Voltage glitching unlocks Tesla features

Home > Industry Analysis > Content

【Summary】German PhD students from Technische Universität Berlin demonstrated at Black Hat how they were able to bypass the purchase requirement to activate heated rear seats in a Tesla Model 3. By manipulating the voltage in the vehicle's computer, they were able to unlock the features and gain root access to the device. They were also able to exfiltrate information about the car and user data stored in the Tesla computer. Tesla has not yet responded to the researchers' findings.

FutureCar Staff Aug 17, 2023 10:20 AM PT

Voltage glitching unlocks Tesla features

A group of German PhD students from Technische Universität Berlin recently demonstrated a method to unlock paywalled features in a Tesla Model 3. Instead of attempting to control or break into the vehicle from an external perspective, the researchers approached the problem as individuals with physical access to the car. Their goal was to make modifications to the computer system and bypass the $300 purchase requirement for activating heated rear seats.

The initial attempt involved trying to modify the firmware in the Tesla's computer, but they encountered difficulties due to the secure boot process, which was a new development in Tesla's computers. Previous versions of Tesla computers had vulnerabilities that were patched through firmware updates. However, the researchers discovered that the latest Tesla computers had a boot chain of trust, firmware and OS signing, and a root of trust in their AMD SoCs, making it challenging for them to gain access.

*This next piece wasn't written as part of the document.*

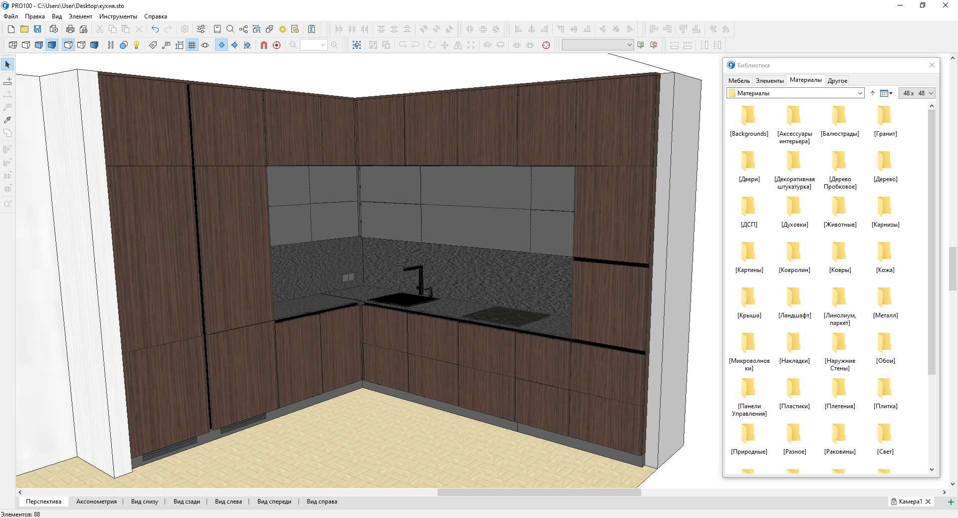Toggle the grid display icon
Viewport: 958px width, 518px height.
click(192, 45)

The researchers found inspiration from a previous study that exposed a voltage glitch in AMD's Secure Encrypted Virtualization. Since Tesla vehicles use AMD processors, the team soldered wires to the infotainment and connectivity ECU, which contained the gateway chip storing software-locked settings. By manipulating the voltage at the right moment, they tricked the system into thinking it was booting securely. This allowed them to gain root access to the device and unlock the heated seats. Additionally, they were able to extract information such as location history, Wi-Fi passwords, and session cookies from the Tesla computer.

When the researchers informed Tesla about the exploit, the company's first concern was whether it was persistent. Since it was not, Tesla did not respond further. Achieving persistence would require soldering a mod chip to the board, which could void the warranty. While the team has not tested the method on an actual Tesla vehicle, independent security researcher Oleg Drokin, who collaborated with them, has successfully done so. The researchers have not attempted to duplicate the problem in other vehicles with software-locked features, but they suspect that other manufacturers may not have the same level of protection as Tesla.

Although Tesla has invested in defending against software attacks by attracting hackers, the use of voltage glitches as a bypass method raises concerns about supply chain security. The team behind the 2021 AMD voltage glitching paper suggested modifying software to detect voltage modulation and prevent insecure boots. It remains to be seen if Tesla will release a patch to address this vulnerability.

Unfortunately, Tesla has not responded to inquiries regarding these issues.